While Cody earned his nickname by killing about 8,000 bison, “he killed almost all of them as a market hunter to provide meat for the Kansas Pacific Railroad, meat for workers and for markets on the Eastern Seaboard,” Rumm said. “He was very much opposed to leaving them to waste.”

At that time, there were 40 million bison roaming the American plains. Years later, Cody became a champion of preserving bison, Rumm added.

It also is true that Cody had extramarital affairs. But the other side of that story — the tragedy of Cody’s private life — is rarely told, Rumm said.

“He probably married too young to a woman who was not the best match for him,” Rumm said. “They loved each other, but within a few months after they were married, he was spending more and more time away from home.”

Cody and his wife, Louisa, lost three of their four children to death, two in childhood — a son at 5, a daughter at 11.

“He and his wife were grieving, and they weren’t able to help each other,” Rumm said.

“He was the most famous person in the world as Buffalo Bill, but as William F. Cody, one of the most lonely people in the world,” Rumm said. “Paradoxically, he was charismatic and larger than life in persona, but in real life, he was insecure, depressed and struggling with a lot of things ...

“We see that in our own time with celebrities — people who struggle with fame, addictions, drinking, not being able to hold onto money. That’s William F. Cody’s life; he was the first one cast in that role — the first international superstar.

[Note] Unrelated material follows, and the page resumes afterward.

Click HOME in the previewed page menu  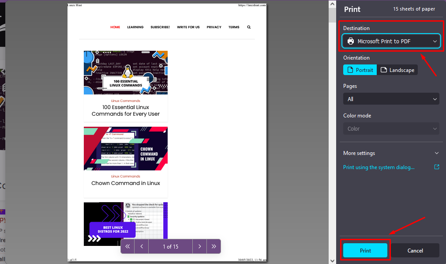pos(115,27)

“Ultimately, he decides what’s the most important is to become the man he really was — a man of the West. He comes back to Wyoming. He was still performing, but his real focus was developing the Big Horn Basin.

“Cody looked at it, and he saw the future. He saw cities; he saw agriculture; he saw tourism. He saw minerals that could be taken from the soil; he saw potential for manufacture. He saw the basics of this becoming an economic engine.”

While the Big Horn Basin wasn’t destined to become Denver North, as Cody envisioned, “without his vision, there is no question that this region would not have developed as it did,” Rumm said.

“That was the way he wanted to be remembered; this was going to be a monument to himself ... But all people remember is Buffalo Bill, of a West that never existed.”

The new museum exhibit strives to tell that story — the rest of the story — about William F. Cody, which until now, history has mostly forgotten.

“Was he flawed? Absolutely,” Rumm said. “Was he human? Fully. Did he do bad things? Without question. But he also did a lot of good things.”

 

IF YOU GO

While some finishing touches still are needed, the newly redesigned Buffalo Bill Museum opens at 8 a.m. May 19 in the Buffalo Bill Historical Center.

A special celebration will showcase the renovation that evening from 6-8 p.m. The evening event is free.

A formal opening of the redesigned museum will take place on July 3.